10 novembre 2019
Le martyre, accomplissement de notre vocation
de service pour la vie éternelle
L’ÉVANGILE d’aujourd’hui nous rapporte l’altercation de Notre Seigneur avec les sadducéens qui refusaient de croire en la résurrection des morts. Jésus leur fait cette réponse énigmatique : « Ceux qui auront été jugés dignes d’avoir part à la résurrection des morts ne prennent ni femme ni mari ; car ils sont pareils aux Anges. Ils sont fils de Dieu, étant fils de la Résurrection. »
Quel est l’enseignement de l’Église sur les fins dernières ? Que pouvons-nous dire sur notre vie future et l’éternité qui nous attend dans l’autre monde ? En ces temps de désorientation diabolique où ces vérités ne sont plus enseignées, mettons-nous à l’école de notre Père pour réaffirmer notre foi en la résurrection des morts et en la vie éternelle.
La condition terrestre où nous sommes, abîmée par le péché originel est aussi laide et répugnante par rapport à notre transformation céleste qui nous est promise, que la condition de la chenille par rapport au papillon qu’elle deviendra un jour.
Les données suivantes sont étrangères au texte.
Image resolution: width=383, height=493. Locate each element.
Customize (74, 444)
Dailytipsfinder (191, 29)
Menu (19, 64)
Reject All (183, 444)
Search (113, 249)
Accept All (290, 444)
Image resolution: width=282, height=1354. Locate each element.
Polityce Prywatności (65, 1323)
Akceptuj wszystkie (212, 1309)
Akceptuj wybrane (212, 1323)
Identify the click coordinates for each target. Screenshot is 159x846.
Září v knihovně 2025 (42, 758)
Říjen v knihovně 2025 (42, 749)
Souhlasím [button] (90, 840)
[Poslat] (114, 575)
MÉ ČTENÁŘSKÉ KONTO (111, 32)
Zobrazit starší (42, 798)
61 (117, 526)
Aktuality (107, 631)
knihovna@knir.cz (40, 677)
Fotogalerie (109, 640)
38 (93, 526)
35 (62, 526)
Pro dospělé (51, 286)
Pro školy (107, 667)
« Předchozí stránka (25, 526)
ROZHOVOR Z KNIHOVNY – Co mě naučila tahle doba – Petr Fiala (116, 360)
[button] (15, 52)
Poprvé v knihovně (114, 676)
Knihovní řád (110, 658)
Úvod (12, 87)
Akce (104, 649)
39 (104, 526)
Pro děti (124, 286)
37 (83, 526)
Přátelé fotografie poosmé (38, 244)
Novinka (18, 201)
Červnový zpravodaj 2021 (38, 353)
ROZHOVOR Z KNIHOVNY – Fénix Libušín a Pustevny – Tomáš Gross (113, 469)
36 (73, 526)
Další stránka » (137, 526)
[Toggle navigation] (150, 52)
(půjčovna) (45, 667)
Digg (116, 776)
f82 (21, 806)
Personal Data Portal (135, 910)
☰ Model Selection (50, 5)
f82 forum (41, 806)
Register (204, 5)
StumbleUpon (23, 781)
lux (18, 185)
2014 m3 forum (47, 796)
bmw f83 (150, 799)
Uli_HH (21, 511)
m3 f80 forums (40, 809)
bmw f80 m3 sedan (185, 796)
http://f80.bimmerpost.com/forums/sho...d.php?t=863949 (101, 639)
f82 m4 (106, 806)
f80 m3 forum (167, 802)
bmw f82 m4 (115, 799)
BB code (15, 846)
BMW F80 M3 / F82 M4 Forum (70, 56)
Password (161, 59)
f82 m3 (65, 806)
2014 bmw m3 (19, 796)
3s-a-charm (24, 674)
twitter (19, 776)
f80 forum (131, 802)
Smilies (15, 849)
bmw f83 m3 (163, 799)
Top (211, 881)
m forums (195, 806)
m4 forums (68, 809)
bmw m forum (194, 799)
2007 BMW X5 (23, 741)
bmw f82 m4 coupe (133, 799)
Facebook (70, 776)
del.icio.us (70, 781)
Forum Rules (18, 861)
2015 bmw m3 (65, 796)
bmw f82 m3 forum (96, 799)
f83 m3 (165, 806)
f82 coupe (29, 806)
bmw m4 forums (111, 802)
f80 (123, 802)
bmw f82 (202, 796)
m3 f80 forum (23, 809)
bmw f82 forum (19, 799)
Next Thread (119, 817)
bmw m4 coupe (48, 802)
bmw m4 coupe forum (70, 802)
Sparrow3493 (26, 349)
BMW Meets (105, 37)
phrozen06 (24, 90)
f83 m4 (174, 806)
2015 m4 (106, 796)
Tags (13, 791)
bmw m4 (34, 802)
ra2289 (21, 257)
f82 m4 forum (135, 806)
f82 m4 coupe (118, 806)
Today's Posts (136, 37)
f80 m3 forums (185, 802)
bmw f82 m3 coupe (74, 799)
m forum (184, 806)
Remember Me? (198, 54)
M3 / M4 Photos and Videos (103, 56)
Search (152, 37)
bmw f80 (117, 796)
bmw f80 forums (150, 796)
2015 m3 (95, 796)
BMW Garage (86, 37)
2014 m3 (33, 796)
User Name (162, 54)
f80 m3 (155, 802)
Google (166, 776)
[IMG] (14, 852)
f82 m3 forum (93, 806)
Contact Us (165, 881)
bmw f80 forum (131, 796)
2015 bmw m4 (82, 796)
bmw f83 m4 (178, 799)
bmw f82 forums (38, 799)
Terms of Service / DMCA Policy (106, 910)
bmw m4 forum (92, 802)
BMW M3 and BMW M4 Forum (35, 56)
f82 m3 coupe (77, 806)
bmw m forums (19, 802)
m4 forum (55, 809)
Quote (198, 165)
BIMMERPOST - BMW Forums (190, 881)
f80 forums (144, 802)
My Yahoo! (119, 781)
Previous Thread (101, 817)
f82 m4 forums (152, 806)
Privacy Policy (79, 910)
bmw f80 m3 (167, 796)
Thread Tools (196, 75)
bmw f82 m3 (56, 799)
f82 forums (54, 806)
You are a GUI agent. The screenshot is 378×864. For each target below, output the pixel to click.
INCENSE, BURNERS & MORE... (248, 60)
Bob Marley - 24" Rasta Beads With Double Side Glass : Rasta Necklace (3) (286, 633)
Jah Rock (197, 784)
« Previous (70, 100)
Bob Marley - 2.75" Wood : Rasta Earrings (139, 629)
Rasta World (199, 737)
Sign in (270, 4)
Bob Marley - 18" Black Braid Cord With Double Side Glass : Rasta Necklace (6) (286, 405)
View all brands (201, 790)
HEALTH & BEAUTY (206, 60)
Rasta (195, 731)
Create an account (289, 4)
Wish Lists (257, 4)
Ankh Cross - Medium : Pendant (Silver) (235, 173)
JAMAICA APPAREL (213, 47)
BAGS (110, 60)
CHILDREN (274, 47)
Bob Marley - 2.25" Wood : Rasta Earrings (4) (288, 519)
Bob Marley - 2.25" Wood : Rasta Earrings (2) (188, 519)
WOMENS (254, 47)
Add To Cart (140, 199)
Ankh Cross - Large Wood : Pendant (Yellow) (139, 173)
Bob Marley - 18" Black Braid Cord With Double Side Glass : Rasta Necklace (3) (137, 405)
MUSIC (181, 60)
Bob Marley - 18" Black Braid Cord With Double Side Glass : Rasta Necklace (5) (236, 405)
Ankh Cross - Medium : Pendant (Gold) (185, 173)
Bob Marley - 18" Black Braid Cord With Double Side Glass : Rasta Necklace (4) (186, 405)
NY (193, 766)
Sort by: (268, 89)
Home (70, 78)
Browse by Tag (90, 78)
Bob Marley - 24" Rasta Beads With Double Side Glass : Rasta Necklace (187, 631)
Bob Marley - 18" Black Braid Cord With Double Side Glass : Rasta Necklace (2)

Cette image naturelle, voulue par notre créateur, nous livre un grand enseignement.
Les meilleurs d’entre les hommes comprennent qu’il faut aller pleins d’espérance vers cette vie future où nous connaîtrons des jours glorieux, où les élus, vêtus de robes blanches, suivront l’Agneau partout où Il va. Quelle gloire que celle des élus ! Quel séjour bienheureux que le Ciel ! Et j’oserai dire, non pas seulement parce que nous serons en présence de Dieu, là, dans un Face à face qui aurait quelque chose d’effrayant, mais parce que nous y serons tous ensemble. En effet, nous avons une foi absolue en cette vérité qu’au Ciel l’Église et nos familles seront reconstituées, que la joie de nos visages sera une joie mutuelle que nous nous donnerons les uns aux autres dans cette fraternité des élus dont le Christ et la Vierge Marie seront le centre.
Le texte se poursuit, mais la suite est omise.